Start of Input for this task

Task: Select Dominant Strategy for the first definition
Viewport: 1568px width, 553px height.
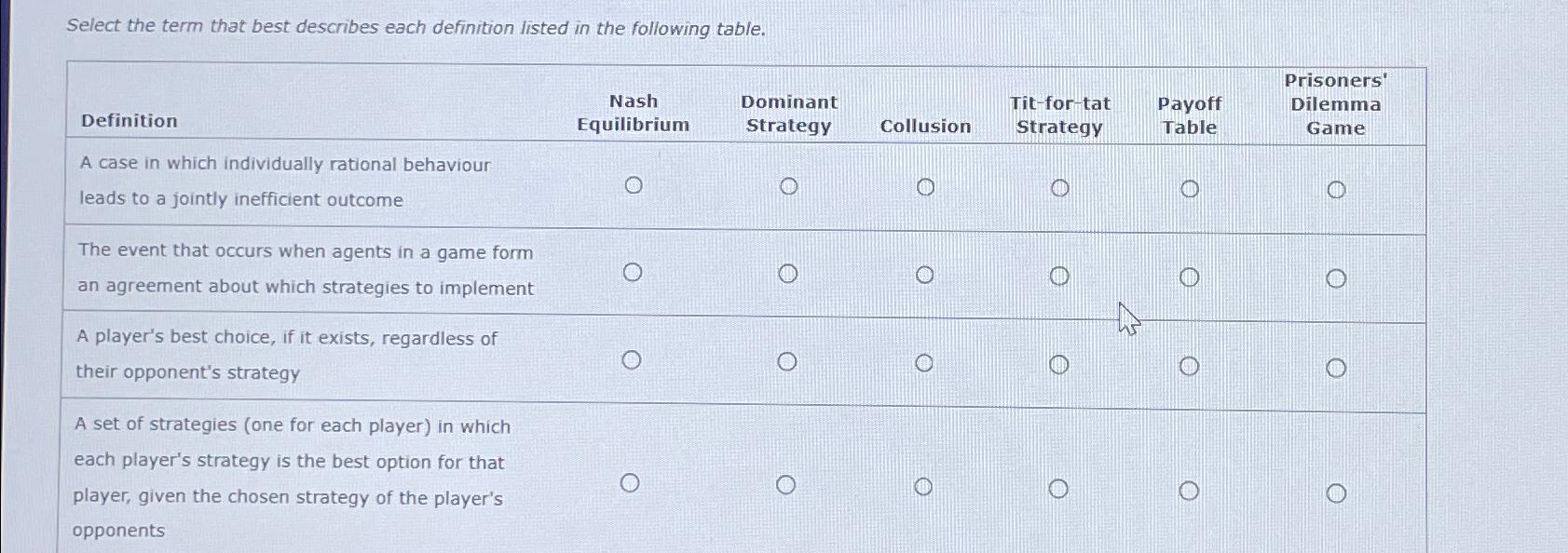Action: tap(789, 185)
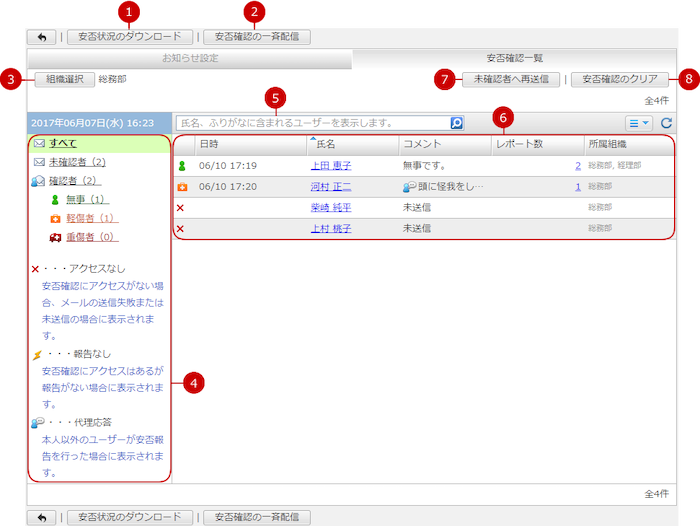Click the search magnifier icon
The image size is (700, 526).
point(456,123)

End of Input for this task

## Exercise description:
Start at the top line above and repeat the records verbatim, leaving images out.

## Result:
Task: Select Dominant Strategy for the first definition
Viewport: 1568px width, 553px height.
Action: tap(789, 185)
Click the search magnifier icon
The image size is (700, 526).
point(456,123)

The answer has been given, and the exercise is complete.